Task to carry out
Find every line in the records below that holds the word "link" and copy it.

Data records
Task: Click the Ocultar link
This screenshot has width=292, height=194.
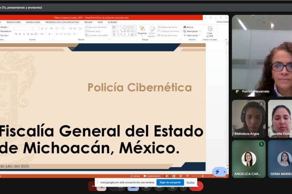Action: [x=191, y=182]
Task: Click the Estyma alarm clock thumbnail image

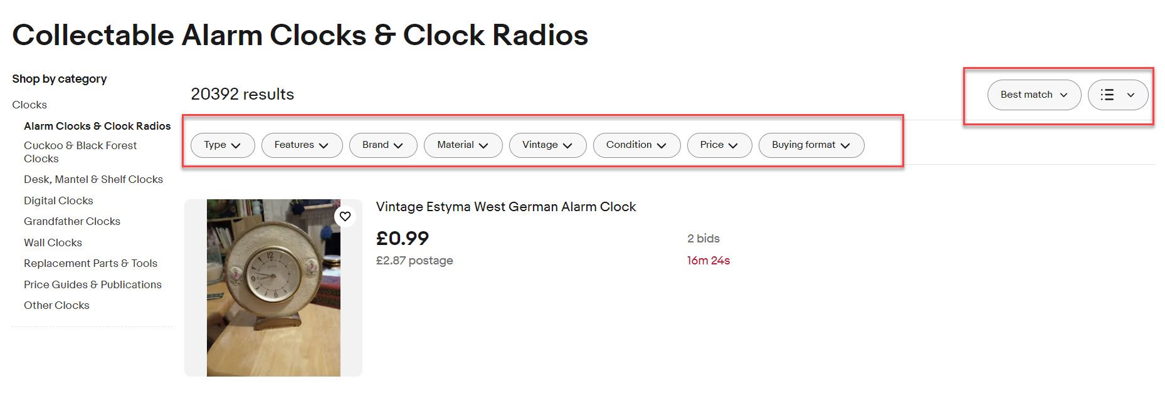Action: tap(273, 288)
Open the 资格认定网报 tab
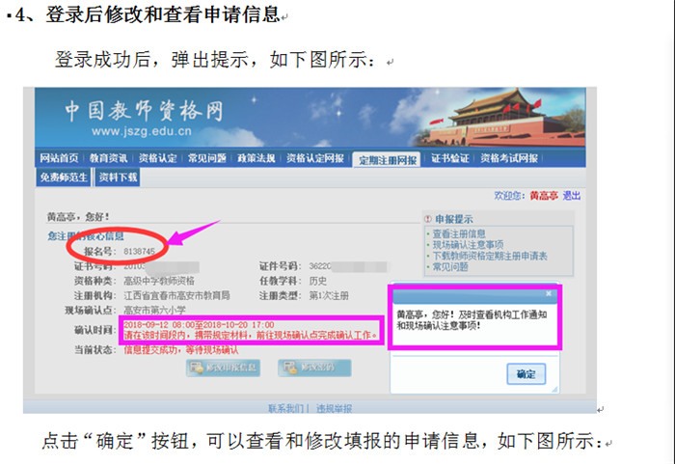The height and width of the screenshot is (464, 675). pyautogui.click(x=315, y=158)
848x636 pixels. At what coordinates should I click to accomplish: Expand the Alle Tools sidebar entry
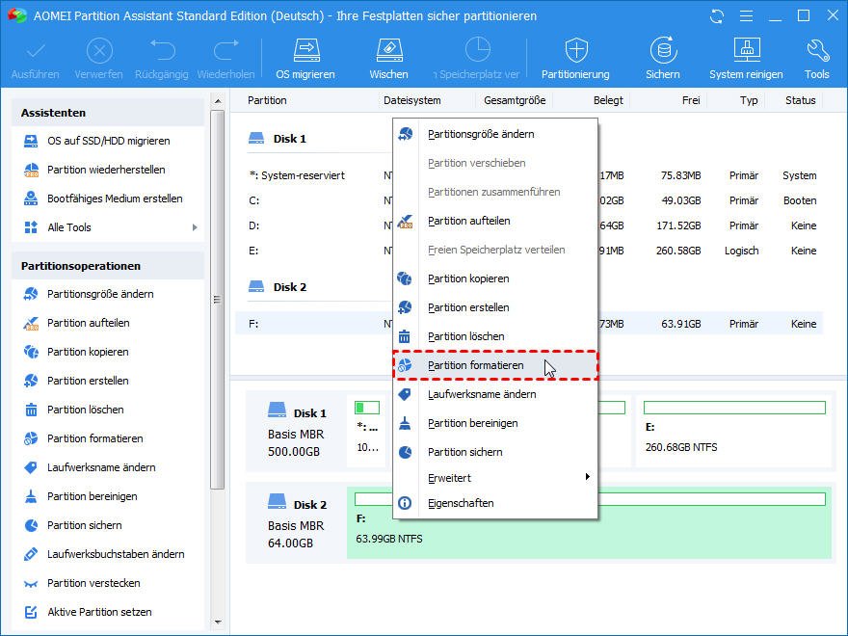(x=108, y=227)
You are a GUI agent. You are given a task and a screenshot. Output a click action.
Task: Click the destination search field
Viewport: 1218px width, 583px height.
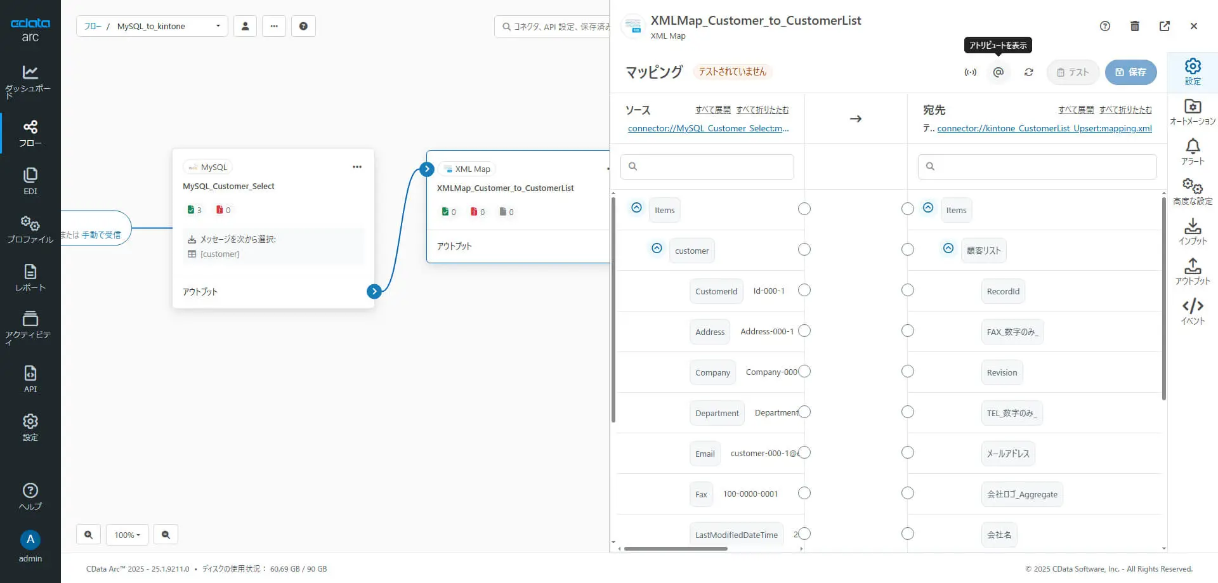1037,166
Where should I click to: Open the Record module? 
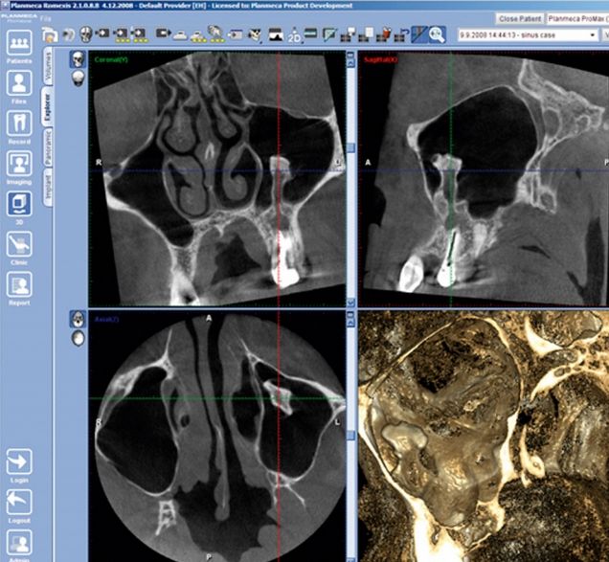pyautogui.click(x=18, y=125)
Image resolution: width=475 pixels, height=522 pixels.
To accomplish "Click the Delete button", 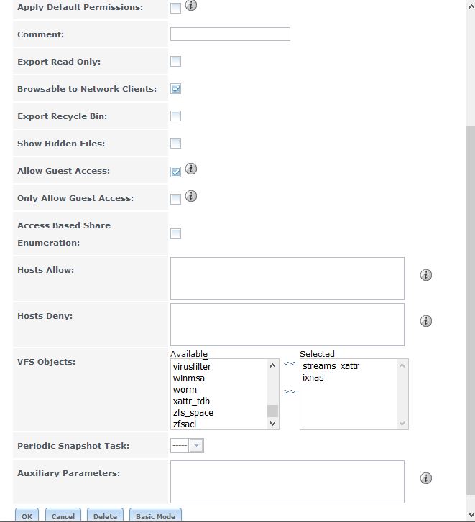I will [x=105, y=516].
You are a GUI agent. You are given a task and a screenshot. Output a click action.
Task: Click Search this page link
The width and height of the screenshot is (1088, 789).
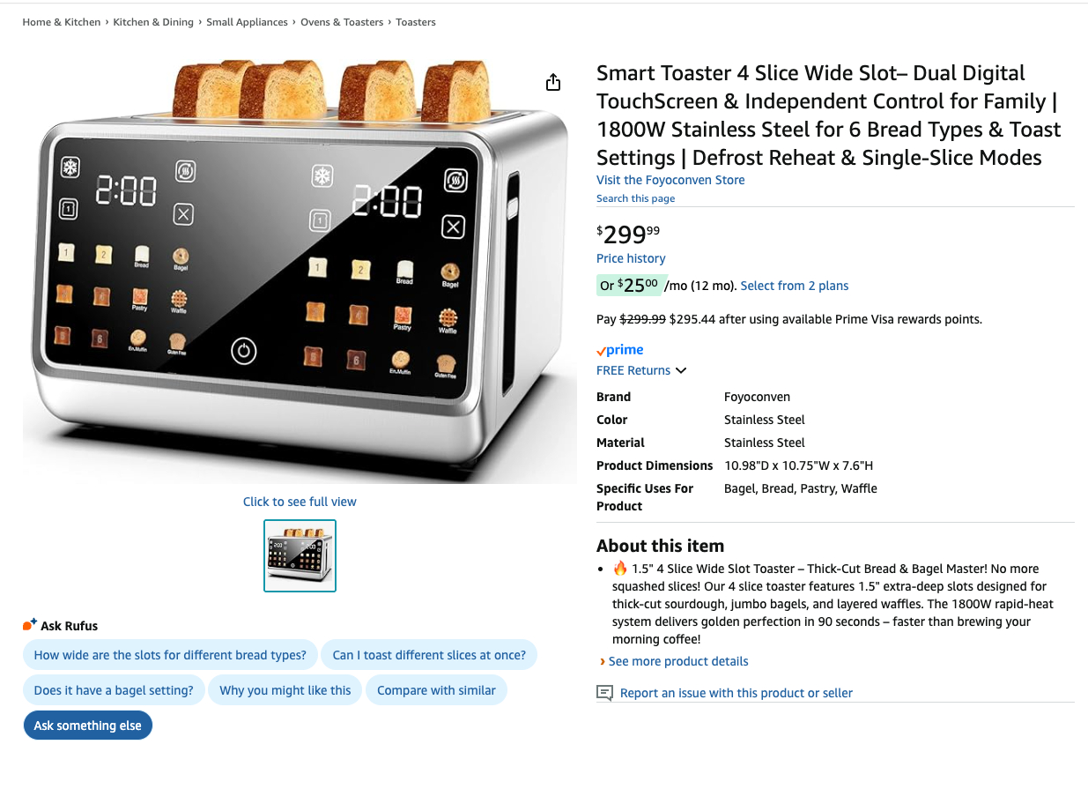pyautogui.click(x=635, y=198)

---

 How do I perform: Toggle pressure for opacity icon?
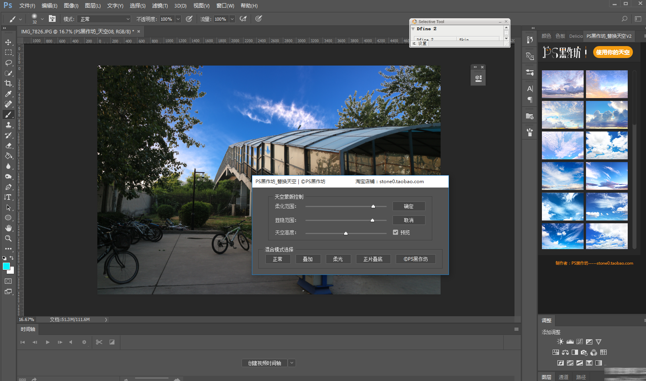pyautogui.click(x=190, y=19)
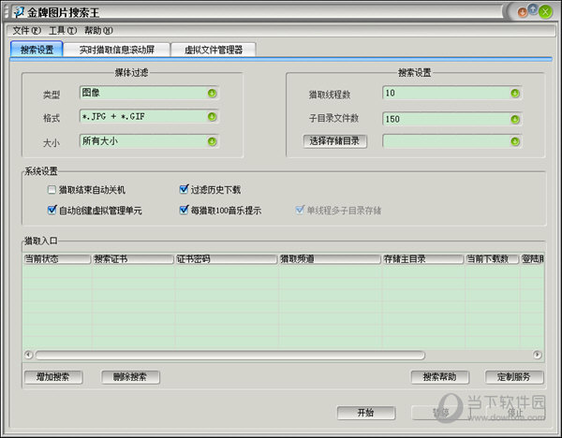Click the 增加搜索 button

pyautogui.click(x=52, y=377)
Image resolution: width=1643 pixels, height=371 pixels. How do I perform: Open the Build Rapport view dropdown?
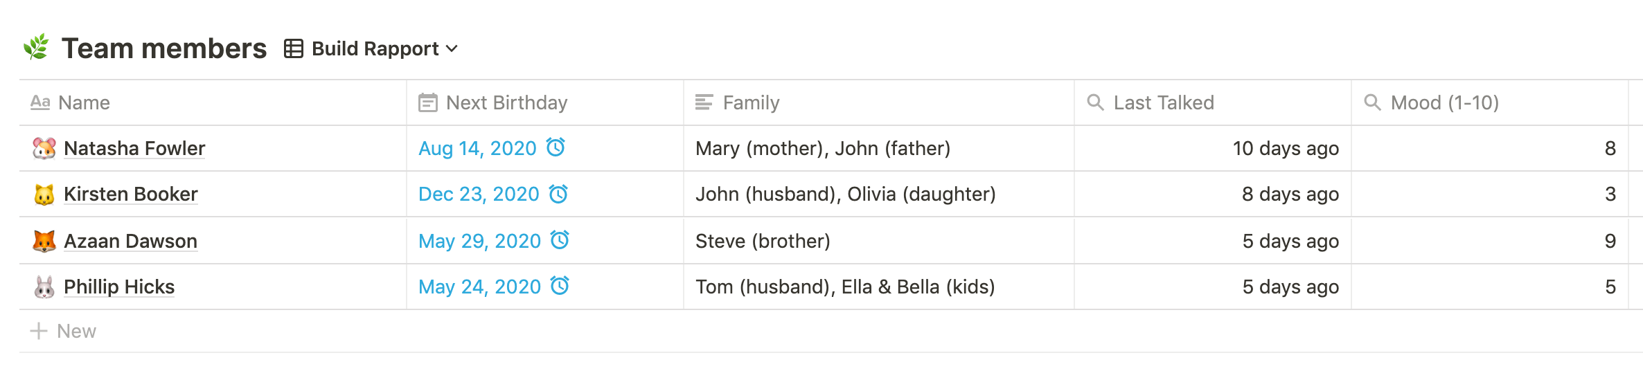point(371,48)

Answer section
Task: Click the Ocultar link
Task: Click Search this page link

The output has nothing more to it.